Replaced indiscutivelmente entrega muito bem sua proposta e surpreende com uma densa e fantástica estética cyberpunk. O jogo pode frustrar jogadores que buscam o protagonismo da ação em sua gameplay, mas se pacientes e sortudos, poderão absorver e admirar uma história cativante e uma cidade Phoenix que guarda história e resistência.
Distopia cinematográfica
Sua premissa é clara: um thriller de ação retro-futurista e um plataforma 2.5D cinematográfico. E com essa aproximação certeira da intenção “cinema” é que o jogo faz um ótimo trabalho ao nos dar uma “história atual”, plantada num distópico Estados Unidos pós segunda guerra mundial.

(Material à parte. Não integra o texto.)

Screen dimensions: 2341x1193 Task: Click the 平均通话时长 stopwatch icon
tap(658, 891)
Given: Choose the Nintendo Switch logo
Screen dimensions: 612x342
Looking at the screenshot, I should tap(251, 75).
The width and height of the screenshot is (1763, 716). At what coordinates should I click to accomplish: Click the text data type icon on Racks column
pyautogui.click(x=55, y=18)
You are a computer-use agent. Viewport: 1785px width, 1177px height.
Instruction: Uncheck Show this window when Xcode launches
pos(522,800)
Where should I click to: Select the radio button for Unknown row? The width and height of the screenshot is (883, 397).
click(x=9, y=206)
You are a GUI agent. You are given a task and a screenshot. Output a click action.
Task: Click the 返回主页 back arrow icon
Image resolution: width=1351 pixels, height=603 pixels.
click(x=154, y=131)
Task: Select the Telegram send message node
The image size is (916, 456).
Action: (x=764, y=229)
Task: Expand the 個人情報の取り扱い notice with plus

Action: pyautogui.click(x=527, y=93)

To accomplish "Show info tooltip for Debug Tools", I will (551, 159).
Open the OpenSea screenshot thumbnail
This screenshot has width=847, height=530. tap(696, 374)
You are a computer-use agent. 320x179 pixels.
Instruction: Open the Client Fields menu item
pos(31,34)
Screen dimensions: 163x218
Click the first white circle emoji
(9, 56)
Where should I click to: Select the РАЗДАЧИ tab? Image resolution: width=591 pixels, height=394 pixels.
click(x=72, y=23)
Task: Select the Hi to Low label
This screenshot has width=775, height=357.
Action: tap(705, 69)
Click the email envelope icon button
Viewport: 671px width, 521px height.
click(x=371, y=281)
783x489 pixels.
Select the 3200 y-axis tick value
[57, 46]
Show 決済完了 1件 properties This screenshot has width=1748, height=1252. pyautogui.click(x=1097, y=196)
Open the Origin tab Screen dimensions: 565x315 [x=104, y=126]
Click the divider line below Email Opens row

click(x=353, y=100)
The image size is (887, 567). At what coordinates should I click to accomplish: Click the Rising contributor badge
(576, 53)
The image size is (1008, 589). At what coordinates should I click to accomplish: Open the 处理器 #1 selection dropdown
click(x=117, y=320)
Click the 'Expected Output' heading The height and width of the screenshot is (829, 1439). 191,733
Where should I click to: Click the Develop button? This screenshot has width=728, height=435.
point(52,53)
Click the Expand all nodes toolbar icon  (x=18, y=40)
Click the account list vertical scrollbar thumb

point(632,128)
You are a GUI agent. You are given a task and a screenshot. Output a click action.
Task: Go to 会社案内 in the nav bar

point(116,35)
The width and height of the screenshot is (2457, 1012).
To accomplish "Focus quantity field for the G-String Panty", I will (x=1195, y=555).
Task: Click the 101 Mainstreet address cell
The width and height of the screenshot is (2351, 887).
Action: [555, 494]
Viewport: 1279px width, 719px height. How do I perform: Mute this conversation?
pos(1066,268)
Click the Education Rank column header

O mundo mudou e os Estados Unidos sofre com o reflexo de uma explosão que trouxe a radiação e a necessidade de saúde pública para o país inteiro. Ter corpos saudáveis e órgãos funcionando é o diferencial após 1945. E como um belo cyberpunk, Replaced vai nos mostrar como a demanda tecnológica cresce em paralelo ao abandono social e na oportunidade de lucro em cima dos fracos. Acessibilidade? Só para aqueles que realmente podem. Saúde? É melhor não ter quando se é pobre. Não poderíamos sentir melhor um sabor cyberpunk que falasse sobre resistência, injustiça e desigualdade social em meio a um “boom” tecnológico.
E em meio a isso viveremos uma dicotomia moral ao controlarmos uma IA, a princípio feita para corroborar com o sistema fascista, que controla um corpo humano, vivo e importante que está em ameaça de morte pelo próprio sistema.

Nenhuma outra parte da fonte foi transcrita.